== Selected excerpt ==
No. 203 March Term, 1977, Appeal from the Judgment of Sentence of the Court of Common Pleas of Dauphin County, at Nos. 2011, 2012 Criminal Division 1975.
Dusan Bratic, Assistant Public Defender, Harrisburg, for appellant.
Reid H. Weingarten, Deputy District Attorney, Harrisburg, and LeRoy S. Zimmerman, District Attorney, Harrisburg, for Commonwealth, appellee.
Watkins, President Judge, and Jacobs, Hoffman, Cercone, Price, Van der Voort and Spaeth, JJ. Jacobs, President Judge, dissents. Watkins, former President Judge, did not participate in the consideration or decision of this case.
[ 253 Pa. Super. Page 414]
Appellant Clarence Harry Seigrist was convicted of rape*fn1 and involuntary deviate sexual intercourse*fn2 after a non-jury trial on January 19, 1976.*fn3 Written boiler-plate post-verdict motions were denied, and appellant was sentenced to serve five to twenty years imprisonment for rape and to pay the costs of prosecution for involuntary deviate sexual intercourse.
Viewing the evidence in the light most favorable to the Commonwealth, as verdict winner, the following was established at trial. On August 10, 1975, at approximately 9:30 p. m., appellant, armed with a knife, entered the prosecutrix' house. After threatening to kill the prosecutrix if she made any noise, appellant forced the young lady to accompany him to various secluded areas of the neighborhood and to submit to the complained of acts. Several hours later, the two returned to the house. Appellant fell asleep on the living room floor near the door. At approximately 6 a. m. appellant awoke, and after embracing the prosecutrix, he left the house.
The prosecutrix telephoned her sister who suggested that the police be summoned. The prosecutrix was reluctant to heed this advice because she feared the social consequences of admitting that she was a rape victim. Finally, after discussing the matter with her brother, the prosecutrix, at approximately 12 p. m., reported the incident to the police.

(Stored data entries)
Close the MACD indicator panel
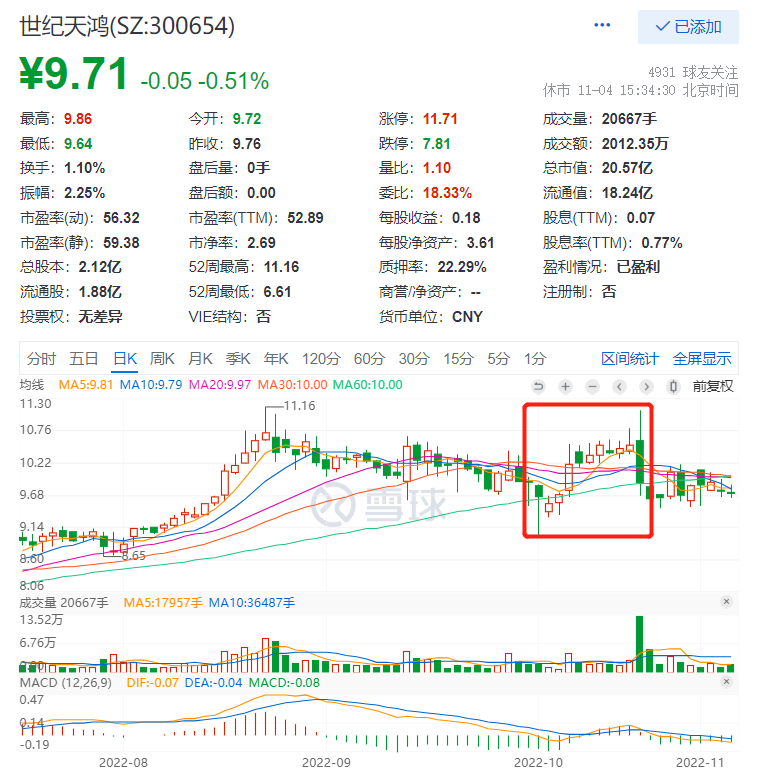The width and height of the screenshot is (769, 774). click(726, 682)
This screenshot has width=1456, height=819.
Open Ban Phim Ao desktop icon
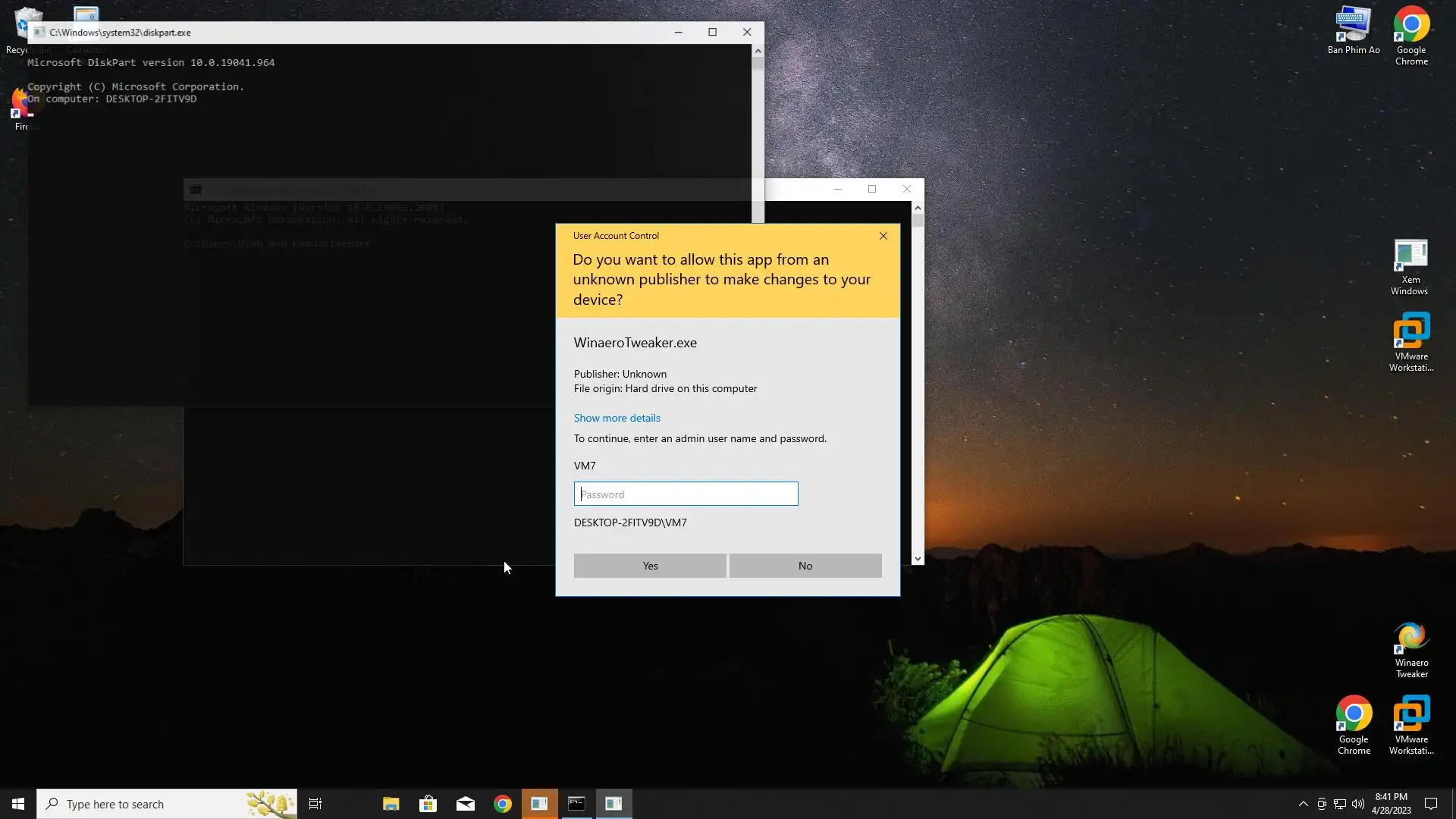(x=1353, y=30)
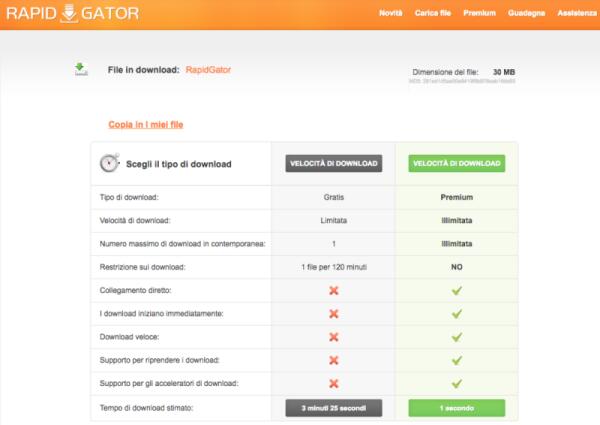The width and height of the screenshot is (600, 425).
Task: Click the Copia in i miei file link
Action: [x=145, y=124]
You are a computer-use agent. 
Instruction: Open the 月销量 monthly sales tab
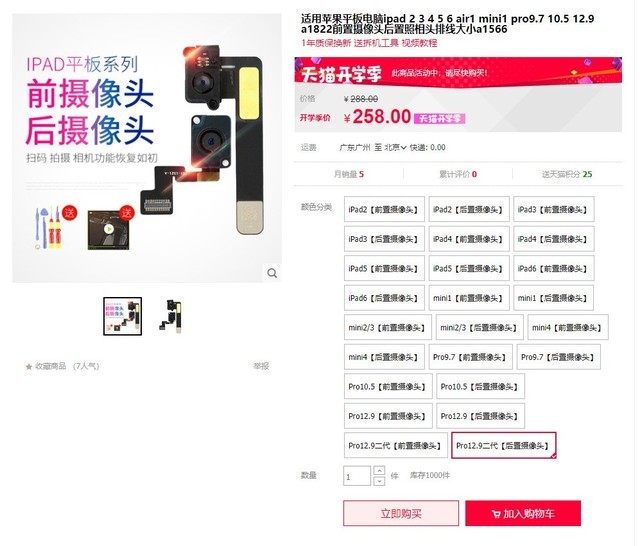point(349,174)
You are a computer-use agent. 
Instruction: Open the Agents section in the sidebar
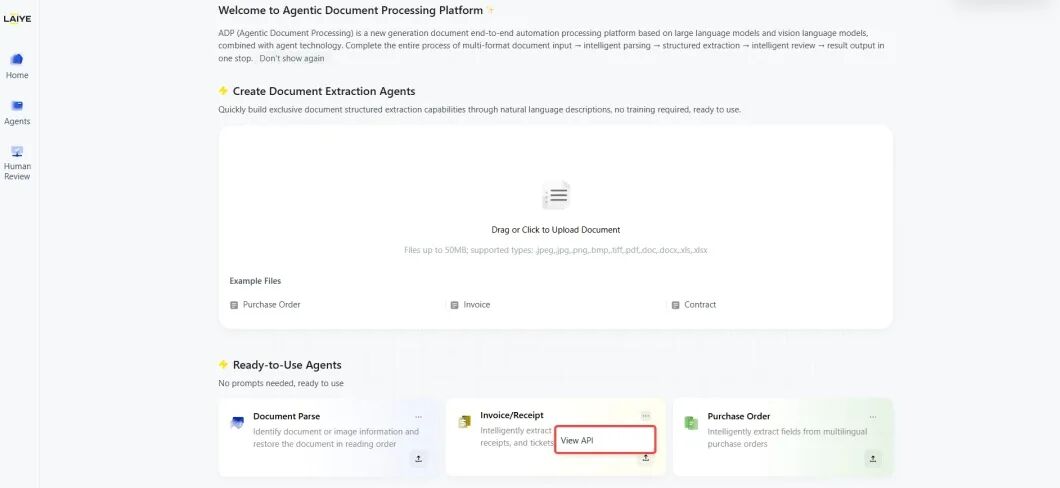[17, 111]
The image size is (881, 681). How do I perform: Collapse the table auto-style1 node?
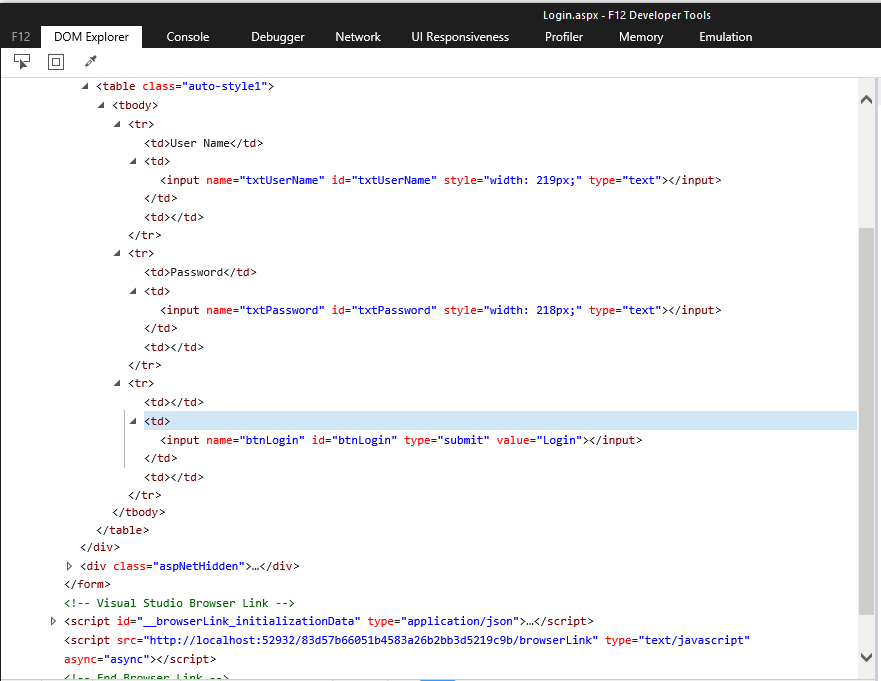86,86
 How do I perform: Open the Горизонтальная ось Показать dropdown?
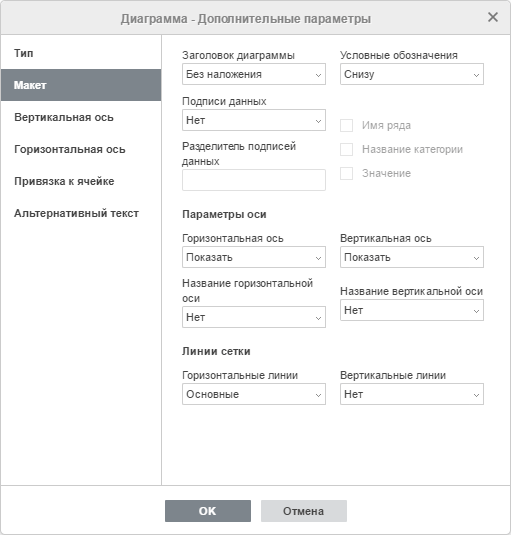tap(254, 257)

== Tasks and exercises ==
a: Rewrite the paragraph of the court opinion that begins "Viewing the evidence in the light most favorable" as a short list of the facts it establishes.
b: Resume the court opinion after its final sentence, writing in the same style.
These entries were taken from a separate source.

== Responses ==
a:
- On August 10, 1975, at about 9:30 p.m., appellant entered the prosecutrix' house armed with a knife.
- He threatened to kill her if she made any noise.
- He forced her to go with him to several secluded areas of the neighborhood and to submit to the acts charged.
- Several hours later, the two returned to the house, where appellant fell asleep on the living room floor near the door.
- At about 6 a.m., appellant woke, embraced the prosecutrix, and left the house.

b:
Sergeant Charles Schell, the investigating officer, testified that when he met the prosecutrix at 12:50 p. m., she was scared and in a state of shock. She had brushburns and fingernail scratch marks on her face, neck and arm. The assailant was described as a "[c]aucasian male, age thirty-seven, . . . about medium build, five nine, five ten in height, long dark hair coming down not quite to the ear or in
[ 253 Pa. Super. Page 415]
around the ear lobe and narrow, boney face, a crooked nose in an upslant and she called them squeeky eyes, partially closed, constant staring as if in a daze . . . and the main thing she stated was that his little finger on his right hand was deformed and either fully or partially the finger next to it was missing." (NT 51). After checking with other sources, Sergeant Schell learned that appellant, who fit this description, was staying with friends at the residence immediately to the south of the prosecutrix'. Appellant was arrested at the house the day after the incident. At trial, appellant was positively identified by the prosecutrix as the attacker.
On this appeal several instances of alleged trial error are asserted. None of these errors were preserved by objection at trial or inclusion in post-trial motions.*fn4 The merits are therefore technically waived. Commonwealth v. Clair, 458 Pa. 418, 326 A.2d 272 (1974); Commonwealth v. Smith, 452 Pa. 1, 304 A.2d 456 (1973); Commonwealth v. Webb, 237 Pa. Super. 131, 346 A.2d 574 (1975). Appellant, who is currently represented by a member of the public defender's association different from the one who represented him during the trial and post-trial portions of the case, now contends that trial counsel was ineffective for failing to object to each of the alleged errors. It is in this context that we will review these claims.
Several of the issues presented on this appeal relate to the introduction of evidence tending to demonstrate that appellant had a prior criminal record. In order to expedite discussion of the issues it is necessary to set forth the circumstances surrounding the trial incidents.
[ 253 Pa. Super. Page 416]
During the assault, appellant informed the prosecutrix that he had been in jail on many occasions. This statement was not elicited from the prosecutrix. When she was testifying, however, the judge asked several questions and the following ensued:
"THE COURT: What was he talking to you about?
A. His girl friend, that she had left him and she was on drugs and ...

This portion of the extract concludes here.